### [TEXT PASSAGE]
•••
I know your partner just broke up with you and you just lost your job and you’re late on some bills, but please, this is not the solution. *heavy sigh* Let me tell you a story.
I too, was sucidial at one point. I tried killing myself in highschool. I used to cut myself because I felt it was the only way to relieve the pain. I was depressed every single day. For 3 out of the 4 years of high school, I was depressed and sucidial. I had to be placed in a mental hospital several times. I missed so much school, and my grades suffered. I felt like a burden to everybody: my parents, my friends, and even the people I used to go to church with back when I did. I told myself I was just a bug. You know how sometimes, when you’re out walking about and you accidentally step on a bee or one of those roly polies? Well that one bug, isn’t going to put an end to an entire species. There’s a million bugs to replace that one. And what’s one bug, meaning me, gone? There’s over 8 billion people in the world and the population is growing. And one person isn’t going to be the end of anyone’s world. I took up drinking, and I hid it pretty well. Anything to numb the pain….anything….anything...anything to numb the pain I did it. It was a gift I cherished. Oh and the mental hospitals didn’t do a damn thing. I only lied to get out because I didn’t want to repeat any years of high school. Plus, I was ready to bash some skulls in because the people in there kept messing with me. I nearly smashed a tray over a 13 to 14 year old’s head when I was 17.
I had people, tell me they loved me, just to fuck me over. I had girlfriends leave me for the guys who were, “just a friend”. For all I know, they were cheating on me behind my back. I lost a lot of friends. Most of them are nothing but memories now. But here’s the kicker, even though I probably did and do have every reason to kill myself, I’m still here. And maybe, this is part of my purpose for being here. Maybe I might now have value as an individual, but maybe I’m here to talk you out of this because maybe, it’s your turn to save somebody important for the future. Or maybe I’m here to stop you because you’re going to be the person who finds the cure for cancer or maybe the creator of a life-changing invention. You just have to push through this. Don’t you have a friend who may need your help? I mean, don’t you remember having that one friend who you stayed up all night talking to, just to calm them down? What if you’re their only friend that they can confide in when they’re going through a dark time and you’re not there to save them? Would you want them to end their life? Think about that for a second.
•••
### [PROVIDED MATERIAL]
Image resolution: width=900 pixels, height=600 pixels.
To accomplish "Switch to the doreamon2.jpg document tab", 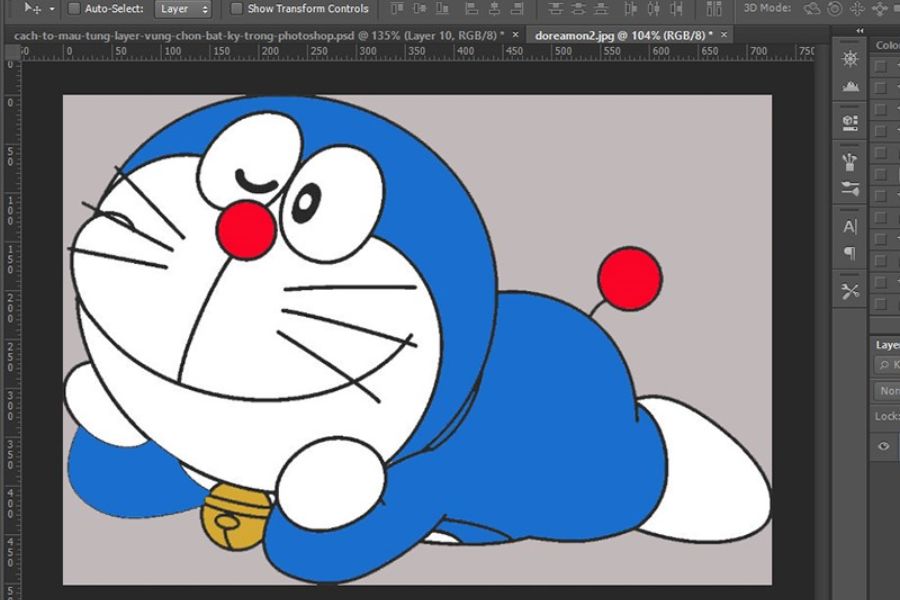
•••
### [EXERCISE AIM]
Extend the personal message urging a reader not to end their life, picking up right after its final sentence. The data above comes from a different source than the text.

### [EXERCISE RESPONSE]
Do you never want to eat your favorite food again? Pepperoni pizza with extra pepperoni and sausage? Or maybe your favorite vegan food? Do you never want to watch and discover new tv shows or movies in the theaters or on Netflix? Do you never want to experience love and passion again? Do you never want to see the people you do actually care about and they love and care about you in return? Do you never want to visit your favorite beach and feel the sand on your feet? Do you never want to swim in your favorite ocean or lake again?
Look, there may be all the reasons to leave this world, but you’re still here. You still have a purpose. You still have a purpose. And here’s the last thing I want you to think about. Had I successfully killed myself when I was 17, over almost 8 years ago, I would not be here trying to stop you from making the biggest mistake of your life. And if all my purpose is is just to stop you, don’t you think you have a purpose too?